The UroMentor has undergone numerous validation studies, looking at content, realism, and the predictive ability of simulation activities [1, 8, 20, 27–30]. Watterson and colleagues assert that content and face validity are established in this model, as it incorporates high-fidelity graphics, the use of real endoscopic instruments, and has multiple real surgical cases available for training [8]. Two studies, one by Wilhelm and colleagues and the other by Watterson and colleagues, evaluated medical students with randomization to control groups or instruction with UroMentor simulation [20, 28]. Both studies demonstrated significant improvement in a subjective global rating score following UroMentor training. Further studies by Jacomides and associates evaluated the performance of simulation-trained medical students as compared to nonsimulation-trained residents [1]. The performance of the simulation-trained medical students paralleled that of first-year Urology residents, who had performed 14 ureteroscopic procedures on average, while more senior residents performed better overall than the aforementioned groups, establishing construct validity. The medical students demonstrated significant reduction in operative time following UroMentor training as compared to their preoperative assessments. Ogan and colleagues also performed initial studies establishing predictive validity of this model, with medical students who performed well in simulation activities demonstrating higher proficiency in cadaveric models [29]. Interestingly, resident scores between the simulation activities and cadaveric procedures were not well correlated, perhaps indicating that simulation activities are most useful in instructing and evaluating the clinically inexperienced surgeon [29].

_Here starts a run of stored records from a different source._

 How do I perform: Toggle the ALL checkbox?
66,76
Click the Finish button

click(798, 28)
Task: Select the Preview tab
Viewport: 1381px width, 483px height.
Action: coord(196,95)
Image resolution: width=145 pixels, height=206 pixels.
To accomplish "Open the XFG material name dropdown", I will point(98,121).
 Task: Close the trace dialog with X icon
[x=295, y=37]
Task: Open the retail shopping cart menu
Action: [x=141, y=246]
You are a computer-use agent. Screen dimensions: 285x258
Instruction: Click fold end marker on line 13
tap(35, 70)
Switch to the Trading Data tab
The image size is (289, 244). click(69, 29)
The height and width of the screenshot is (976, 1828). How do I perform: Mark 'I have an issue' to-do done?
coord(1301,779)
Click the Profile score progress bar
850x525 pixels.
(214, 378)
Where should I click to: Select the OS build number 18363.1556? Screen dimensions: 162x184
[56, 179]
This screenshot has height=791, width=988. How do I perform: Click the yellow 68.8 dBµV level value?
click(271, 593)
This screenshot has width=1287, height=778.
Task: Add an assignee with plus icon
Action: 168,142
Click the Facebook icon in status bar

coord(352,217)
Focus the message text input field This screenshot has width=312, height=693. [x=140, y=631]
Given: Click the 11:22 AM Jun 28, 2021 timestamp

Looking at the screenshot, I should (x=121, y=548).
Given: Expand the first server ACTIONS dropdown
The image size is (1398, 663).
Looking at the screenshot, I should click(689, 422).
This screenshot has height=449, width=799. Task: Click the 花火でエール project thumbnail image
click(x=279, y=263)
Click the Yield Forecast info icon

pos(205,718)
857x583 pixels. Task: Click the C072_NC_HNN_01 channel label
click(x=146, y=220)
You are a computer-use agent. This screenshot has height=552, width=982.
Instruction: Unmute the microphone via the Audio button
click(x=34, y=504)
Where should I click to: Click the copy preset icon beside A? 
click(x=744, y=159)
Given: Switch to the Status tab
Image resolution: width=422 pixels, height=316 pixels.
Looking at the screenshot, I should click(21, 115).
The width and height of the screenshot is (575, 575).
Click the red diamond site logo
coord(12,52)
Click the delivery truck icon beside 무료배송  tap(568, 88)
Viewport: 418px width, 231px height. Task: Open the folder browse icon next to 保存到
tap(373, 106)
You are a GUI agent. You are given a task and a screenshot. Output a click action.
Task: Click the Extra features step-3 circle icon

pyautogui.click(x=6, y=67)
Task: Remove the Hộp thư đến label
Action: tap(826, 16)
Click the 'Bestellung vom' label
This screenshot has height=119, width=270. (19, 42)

High Fidelity, Biological Models
A number of various live and cadaveric animal models have been used historically to study the upper urinary tract, namely dog, rabbit, and more recently, swine [11, 31–33]. The use of a live porcine model is favored, due to the similarity of the anatomical structure to that of humans, including multi-papillary kidney architecture [31]. Sampaio and associates conducted morphologic studies of the porcine kidney and found that, despite some minor differences, they are similar to human kidneys with regard to length, caliceal orientation, and variability and urinary drainage, making them ideal representative models. This model was also advocated as an accurate model for the study of urological procedures by Paterson and colleagues, although they noted the lack of perinephric fat in swine (causing increased kidney mobility), tortuosity of the ureters, and location of the ureteral orifices at the bladder neck, all of which may make ureteroscopic procedures more difficult and decrease the content validity [32]. The main concerns regarding the use of live animals include ethical considerations, the high cost required to maintain the research subjects as well as issues related to animal–human disease transmission, including bovine encephalopathy [15].